Travail attendu - Pouvez-vous recopier à l'identique, dans l'extrait ci-dessous sur la procédure devant la cour d'assises, tout ce qui va de "Article 370" jusqu'à "crim. no 158)." ?

Texte fourni -
Il écrit à la suite ou fait écrire secrètement le mot "oui" ou le mot "non" sur une table disposée de manière que personne ne puisse voir le vote inscrit sur le bulletin. Il remet le bulletin écrit et fermé au président, qui le dépose dans une urne destinée à cet usage. »

Article 370

« Après avoir prononcé l’arrêt, le président avertit, s’il y a lieu, l’accusé de la faculté qui lui est accordée, selon les cas, d’interjeter appel ou de se pourvoir en cassation et lui fait connaître le délai d’appel ou de pourvoi. »

B.  Jurisprudence de la Cour de cassation

30.  Pour la Cour de cassation, « c’est un principe fondamental que la cour d’assises doit juger l’accusation telle que les débats la font apparaître et non telle que la procédure écrite l’avait établie » (Cass. crim., 12 mai 1970, Bull. crim. no 158).

Jeu de données -
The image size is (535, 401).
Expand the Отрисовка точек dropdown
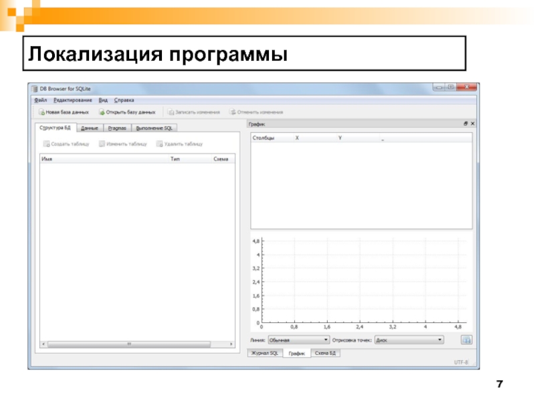coord(409,340)
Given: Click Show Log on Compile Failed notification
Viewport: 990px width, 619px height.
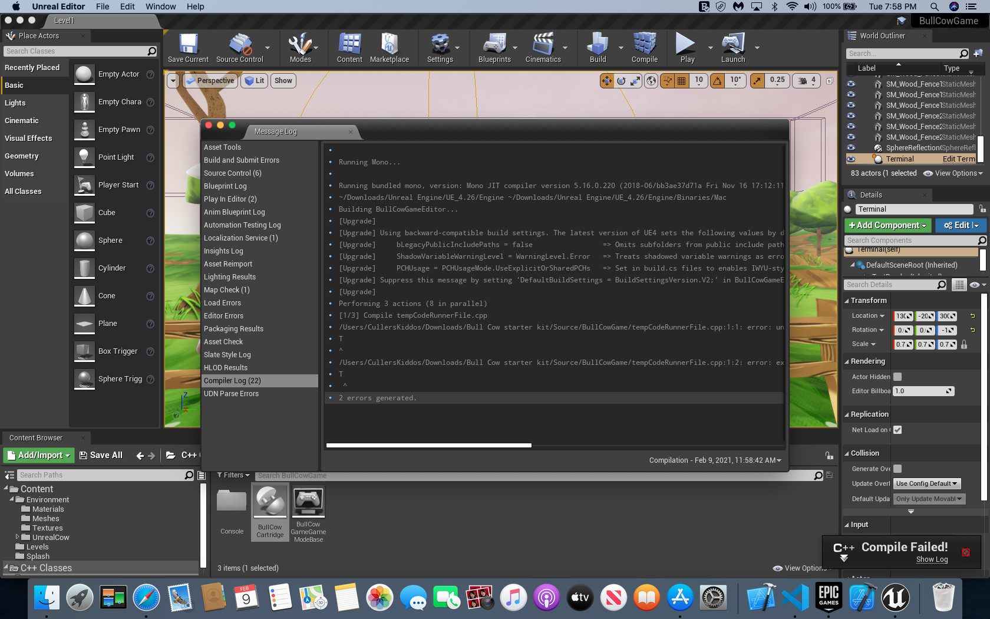Looking at the screenshot, I should point(932,559).

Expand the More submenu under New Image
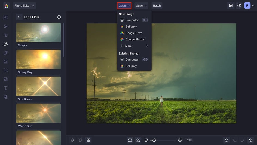click(134, 46)
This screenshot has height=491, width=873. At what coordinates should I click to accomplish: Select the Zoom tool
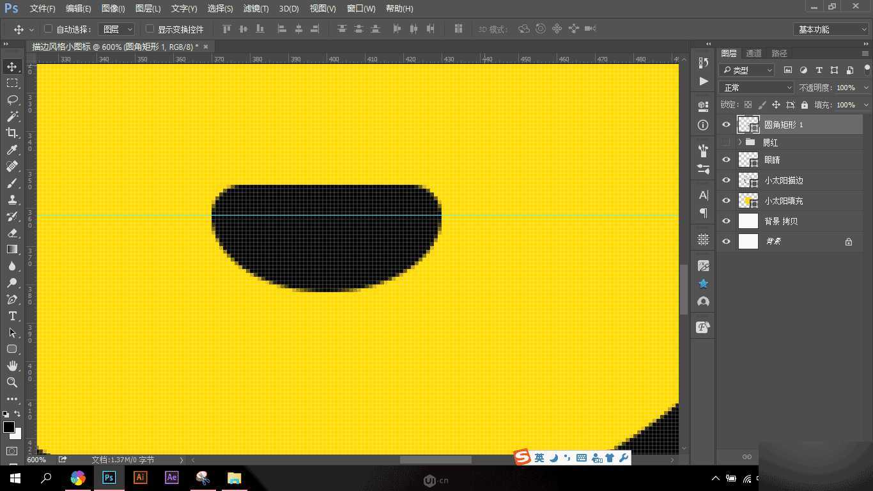tap(13, 382)
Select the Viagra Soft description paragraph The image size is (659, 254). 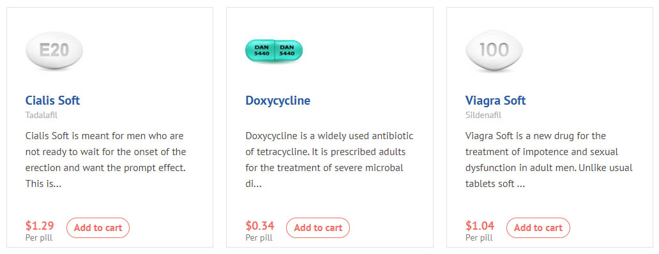(549, 160)
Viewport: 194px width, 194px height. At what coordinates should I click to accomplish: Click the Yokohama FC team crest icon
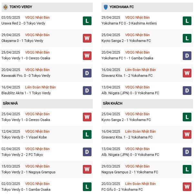pos(105,7)
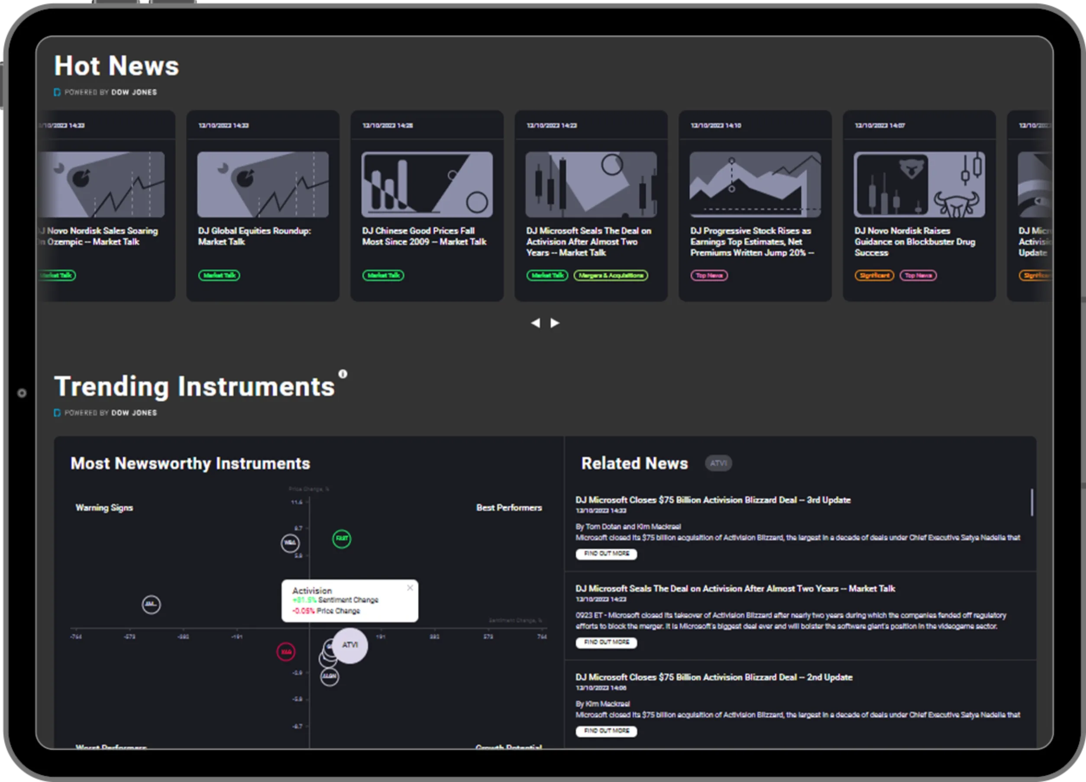Image resolution: width=1086 pixels, height=782 pixels.
Task: Select the WBA bubble near price axis
Action: click(x=290, y=543)
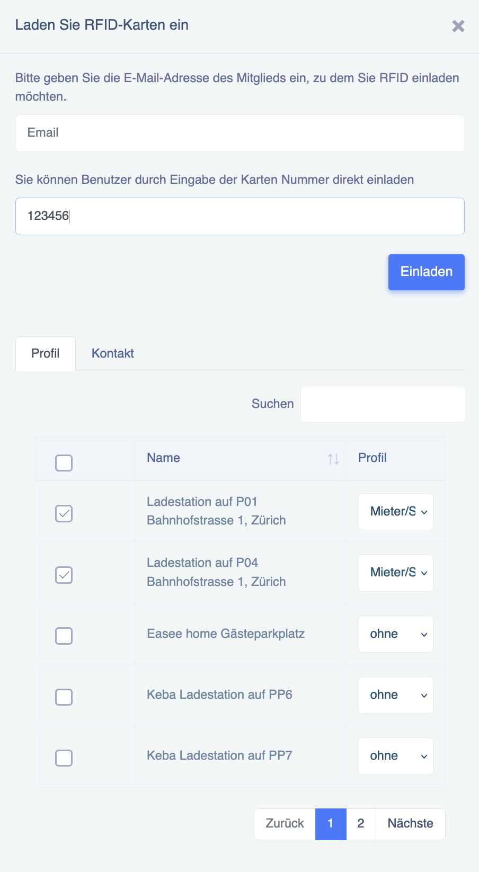Check Easee home Gästeparkplatz checkbox

64,636
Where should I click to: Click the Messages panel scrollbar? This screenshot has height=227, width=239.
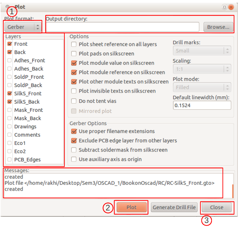pyautogui.click(x=233, y=191)
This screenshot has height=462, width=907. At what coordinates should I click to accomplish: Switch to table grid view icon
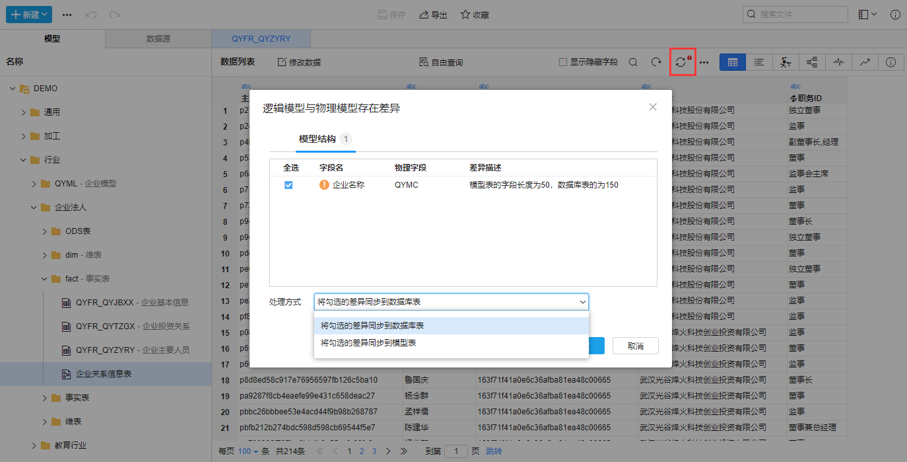733,62
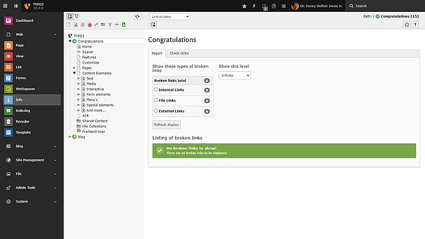Open the Recycler module
This screenshot has height=239, width=425.
[x=23, y=122]
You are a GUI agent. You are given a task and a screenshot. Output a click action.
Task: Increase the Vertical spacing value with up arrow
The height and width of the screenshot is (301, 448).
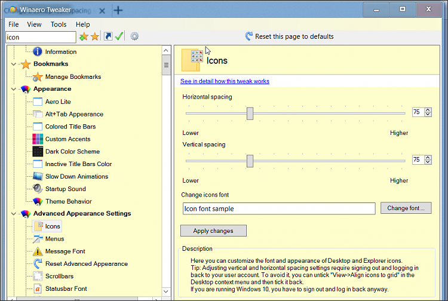tap(428, 158)
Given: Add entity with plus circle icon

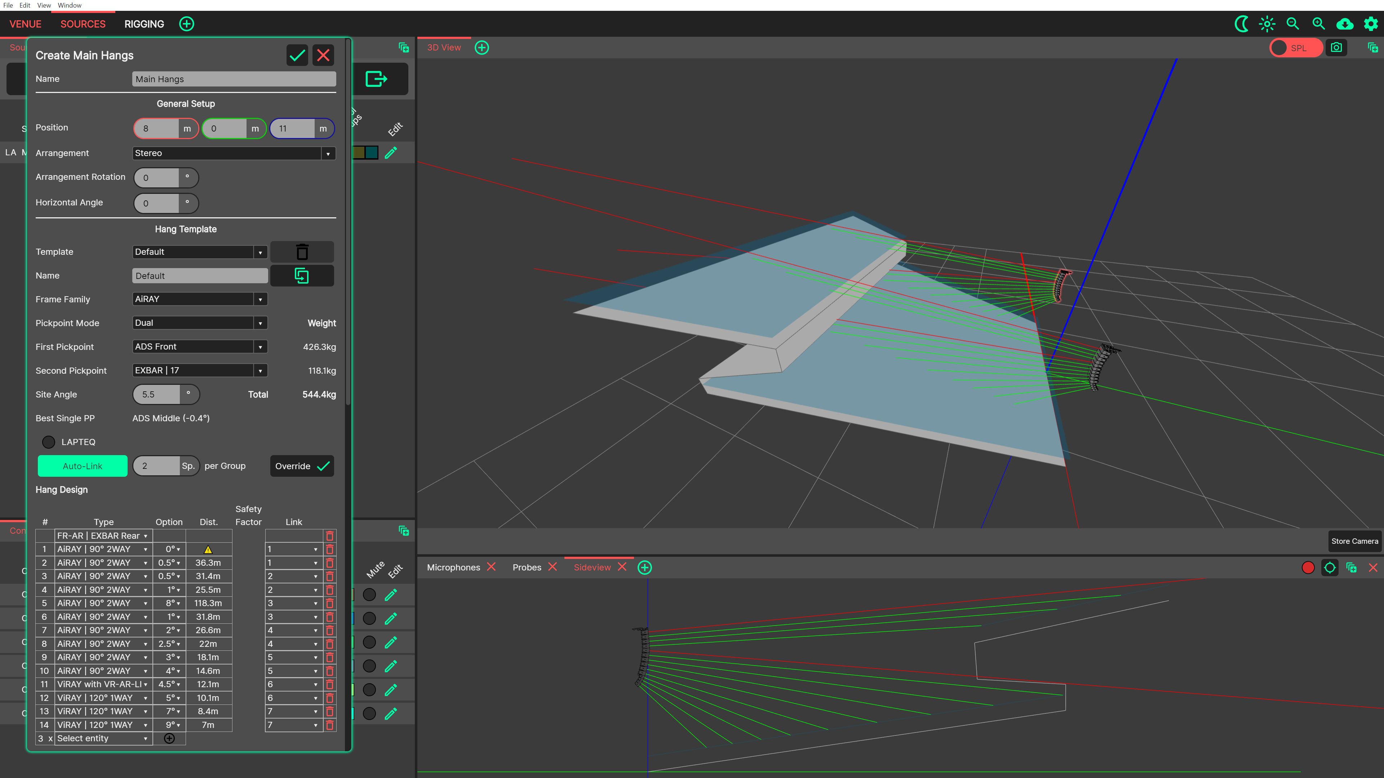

Réponse correcte -
Article 370

« Après avoir prononcé l’arrêt, le président avertit, s’il y a lieu, l’accusé de la faculté qui lui est accordée, selon les cas, d’interjeter appel ou de se pourvoir en cassation et lui fait connaître le délai d’appel ou de pourvoi. »

B.  Jurisprudence de la Cour de cassation

30.  Pour la Cour de cassation, « c’est un principe fondamental que la cour d’assises doit juger l’accusation telle que les débats la font apparaître et non telle que la procédure écrite l’avait établie » (Cass. crim., 12 mai 1970, Bull. crim. no 158).